The bank has pointed out that a dollar rebound, lack of investment interest and weak central bank buying have damaged the prospects of gold. The US dollar remained a powerful influence on gold prices, and a resurgent dollar combined with high volatility would pressure gold prices, said the bank.
Gold often moves in opposite direction to the dollar, as the metal is used as a hedge against paper currency depreciation.
Not ready to accept the writing in the wall, some analysts are now trumpeting that investing in high-end jewellery, such as pieces made from gold, is a good option for consumers.
But, a recent report aid that consumers in India are shying away from gold jewellery because of the high prices. And, in China demand for gold has gone up but more and more people are now lured by platinum.
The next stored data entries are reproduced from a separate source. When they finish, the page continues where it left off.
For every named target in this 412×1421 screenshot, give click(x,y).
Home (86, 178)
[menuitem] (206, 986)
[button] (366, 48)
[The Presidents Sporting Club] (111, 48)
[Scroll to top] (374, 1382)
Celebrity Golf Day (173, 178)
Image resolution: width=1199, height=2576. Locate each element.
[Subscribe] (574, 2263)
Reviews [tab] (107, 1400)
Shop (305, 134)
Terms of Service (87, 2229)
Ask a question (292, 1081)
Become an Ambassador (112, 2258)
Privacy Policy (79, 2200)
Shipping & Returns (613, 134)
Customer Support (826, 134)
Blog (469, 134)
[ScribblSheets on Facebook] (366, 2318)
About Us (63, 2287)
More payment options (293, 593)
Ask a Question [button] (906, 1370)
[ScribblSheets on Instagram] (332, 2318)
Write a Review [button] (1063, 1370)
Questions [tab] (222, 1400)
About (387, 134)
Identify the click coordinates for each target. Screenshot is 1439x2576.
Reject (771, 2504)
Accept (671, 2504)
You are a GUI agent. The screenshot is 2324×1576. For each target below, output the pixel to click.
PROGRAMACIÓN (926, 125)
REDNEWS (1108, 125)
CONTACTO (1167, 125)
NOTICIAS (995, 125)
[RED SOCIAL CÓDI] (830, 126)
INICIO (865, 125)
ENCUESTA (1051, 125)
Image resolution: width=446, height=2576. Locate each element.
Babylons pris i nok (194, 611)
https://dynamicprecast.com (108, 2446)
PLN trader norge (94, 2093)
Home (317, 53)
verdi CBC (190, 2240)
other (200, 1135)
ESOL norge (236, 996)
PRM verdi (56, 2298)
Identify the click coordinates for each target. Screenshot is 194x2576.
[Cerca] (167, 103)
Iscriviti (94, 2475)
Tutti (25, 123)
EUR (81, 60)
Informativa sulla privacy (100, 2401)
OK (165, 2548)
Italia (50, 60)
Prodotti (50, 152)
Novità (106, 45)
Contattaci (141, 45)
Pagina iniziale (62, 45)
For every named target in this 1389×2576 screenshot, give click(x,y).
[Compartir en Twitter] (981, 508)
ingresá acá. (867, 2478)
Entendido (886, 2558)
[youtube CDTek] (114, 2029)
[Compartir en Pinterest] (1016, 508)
Considering these factors, it is not boom but doom is awaiting gold in the coming months. And, the yellow metals prices are set to come down further in markets like India as the jewellery demand takes a beating, the rates are set to fall. To add to that even as the demand falls, several gold miners across the globe had ramped up their production during the past couple of years anticipating a new surge in gold prices. This will result in more and more gold coming into the market.
Another factor which will rein in gold prices is that central banks across the globe are not very keen now to buy gold. After India's Reserve Bank made a 200 tonne purchase in November last, no other major banks have come forward to buy gold in a big way.
This disinterest by central banks is a clear and solid indication that gold prices are set to move down not up.